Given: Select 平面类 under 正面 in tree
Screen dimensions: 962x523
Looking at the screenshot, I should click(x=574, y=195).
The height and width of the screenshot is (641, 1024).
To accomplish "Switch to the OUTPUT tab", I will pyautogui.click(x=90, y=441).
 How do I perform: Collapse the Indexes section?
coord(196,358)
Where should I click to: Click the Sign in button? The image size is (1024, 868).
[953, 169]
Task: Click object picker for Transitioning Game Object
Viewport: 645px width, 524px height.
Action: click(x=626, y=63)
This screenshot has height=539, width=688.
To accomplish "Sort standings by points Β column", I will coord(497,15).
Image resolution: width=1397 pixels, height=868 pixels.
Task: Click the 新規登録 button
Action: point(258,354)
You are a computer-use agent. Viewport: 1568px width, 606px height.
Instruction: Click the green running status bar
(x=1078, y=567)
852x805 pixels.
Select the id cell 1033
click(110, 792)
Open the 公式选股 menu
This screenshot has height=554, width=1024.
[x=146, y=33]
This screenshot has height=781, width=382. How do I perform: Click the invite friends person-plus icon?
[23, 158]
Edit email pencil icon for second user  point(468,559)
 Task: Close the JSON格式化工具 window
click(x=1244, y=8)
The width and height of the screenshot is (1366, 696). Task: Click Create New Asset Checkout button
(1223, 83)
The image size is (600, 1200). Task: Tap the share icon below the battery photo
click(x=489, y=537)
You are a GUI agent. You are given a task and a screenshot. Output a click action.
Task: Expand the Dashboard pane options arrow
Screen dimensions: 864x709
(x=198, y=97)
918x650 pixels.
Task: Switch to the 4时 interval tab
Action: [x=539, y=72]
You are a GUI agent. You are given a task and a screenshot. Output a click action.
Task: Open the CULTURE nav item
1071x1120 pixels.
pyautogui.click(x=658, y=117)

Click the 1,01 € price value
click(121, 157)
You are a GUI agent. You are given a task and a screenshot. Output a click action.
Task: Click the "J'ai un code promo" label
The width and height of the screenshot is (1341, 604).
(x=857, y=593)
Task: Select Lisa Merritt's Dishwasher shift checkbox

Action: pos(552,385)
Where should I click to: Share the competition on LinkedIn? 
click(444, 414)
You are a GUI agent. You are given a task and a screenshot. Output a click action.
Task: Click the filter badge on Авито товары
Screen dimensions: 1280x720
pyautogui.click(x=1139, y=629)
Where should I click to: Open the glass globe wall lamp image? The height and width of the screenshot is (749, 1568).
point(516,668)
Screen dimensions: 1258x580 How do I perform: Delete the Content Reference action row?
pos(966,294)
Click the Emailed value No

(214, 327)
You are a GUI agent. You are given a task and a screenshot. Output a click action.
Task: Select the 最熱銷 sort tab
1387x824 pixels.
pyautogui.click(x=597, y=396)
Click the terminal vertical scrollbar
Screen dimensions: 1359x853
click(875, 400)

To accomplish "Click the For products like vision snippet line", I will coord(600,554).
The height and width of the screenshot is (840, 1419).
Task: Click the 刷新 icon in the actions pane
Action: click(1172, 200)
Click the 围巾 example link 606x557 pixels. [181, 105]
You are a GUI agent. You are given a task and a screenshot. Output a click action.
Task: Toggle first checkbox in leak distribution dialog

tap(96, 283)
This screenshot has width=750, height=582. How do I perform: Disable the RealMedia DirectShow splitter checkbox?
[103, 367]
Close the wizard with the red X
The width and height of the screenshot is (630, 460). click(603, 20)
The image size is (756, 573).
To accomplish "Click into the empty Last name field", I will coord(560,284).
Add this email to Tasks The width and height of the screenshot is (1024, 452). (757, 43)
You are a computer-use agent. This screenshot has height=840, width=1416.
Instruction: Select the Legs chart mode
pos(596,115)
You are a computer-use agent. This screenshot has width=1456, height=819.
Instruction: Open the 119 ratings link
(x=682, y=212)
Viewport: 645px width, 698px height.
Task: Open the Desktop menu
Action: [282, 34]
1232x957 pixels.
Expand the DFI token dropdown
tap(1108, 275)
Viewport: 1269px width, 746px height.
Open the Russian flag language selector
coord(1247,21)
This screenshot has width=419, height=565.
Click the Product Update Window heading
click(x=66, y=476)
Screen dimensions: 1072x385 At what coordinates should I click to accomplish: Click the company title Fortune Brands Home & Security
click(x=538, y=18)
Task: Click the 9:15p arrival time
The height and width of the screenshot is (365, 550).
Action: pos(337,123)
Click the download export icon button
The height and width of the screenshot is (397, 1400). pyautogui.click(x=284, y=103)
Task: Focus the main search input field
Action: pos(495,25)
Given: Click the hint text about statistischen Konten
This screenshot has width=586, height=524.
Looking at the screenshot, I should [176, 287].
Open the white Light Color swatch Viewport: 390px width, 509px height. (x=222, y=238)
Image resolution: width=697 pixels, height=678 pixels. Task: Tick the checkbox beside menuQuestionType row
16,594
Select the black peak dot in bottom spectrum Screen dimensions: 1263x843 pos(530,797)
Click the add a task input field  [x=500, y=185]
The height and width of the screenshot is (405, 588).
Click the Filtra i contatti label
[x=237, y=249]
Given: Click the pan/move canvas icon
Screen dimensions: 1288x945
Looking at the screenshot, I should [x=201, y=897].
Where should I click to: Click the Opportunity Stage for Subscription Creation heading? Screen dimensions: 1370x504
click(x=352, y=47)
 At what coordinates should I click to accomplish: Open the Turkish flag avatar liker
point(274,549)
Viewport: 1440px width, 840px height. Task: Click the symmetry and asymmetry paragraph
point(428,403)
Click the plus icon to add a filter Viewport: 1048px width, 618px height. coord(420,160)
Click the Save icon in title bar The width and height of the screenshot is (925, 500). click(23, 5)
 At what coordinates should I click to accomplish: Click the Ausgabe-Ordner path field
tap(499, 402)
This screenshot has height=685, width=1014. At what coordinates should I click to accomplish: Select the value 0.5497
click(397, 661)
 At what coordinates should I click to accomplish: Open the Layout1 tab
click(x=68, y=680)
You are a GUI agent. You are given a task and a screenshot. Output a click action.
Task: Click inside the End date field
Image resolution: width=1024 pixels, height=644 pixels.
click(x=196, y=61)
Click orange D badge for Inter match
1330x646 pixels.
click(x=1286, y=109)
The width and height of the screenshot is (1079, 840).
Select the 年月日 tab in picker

• • • • • • •

Starting from the line containing "The height and width of the screenshot is (405, 588).", repeat each line through the end of the entries, exactly.

The height and width of the screenshot is (405, 588).
Click the Filtra i contatti label
[x=237, y=249]
Given: Click the pan/move canvas icon
Screen dimensions: 1288x945
Looking at the screenshot, I should [x=201, y=897].
Where should I click to: Click the Opportunity Stage for Subscription Creation heading? Screen dimensions: 1370x504
click(x=352, y=47)
 At what coordinates should I click to accomplish: Open the Turkish flag avatar liker
point(274,549)
Viewport: 1440px width, 840px height. Task: Click the symmetry and asymmetry paragraph
point(428,403)
Click the plus icon to add a filter Viewport: 1048px width, 618px height. coord(420,160)
Click the Save icon in title bar The width and height of the screenshot is (925, 500). click(23, 5)
 At what coordinates should I click to accomplish: Click the Ausgabe-Ordner path field
tap(499, 402)
This screenshot has height=685, width=1014. At what coordinates should I click to accomplish: Select the value 0.5497
click(397, 661)
 At what coordinates should I click to accomplish: Open the Layout1 tab
click(x=68, y=680)
You are a GUI agent. You are given a task and a screenshot. Output a click action.
Task: Click inside the End date field
Image resolution: width=1024 pixels, height=644 pixels.
click(x=196, y=61)
Click orange D badge for Inter match
1330x646 pixels.
click(x=1286, y=109)
The width and height of the screenshot is (1079, 840).
Select the 年月日 tab in picker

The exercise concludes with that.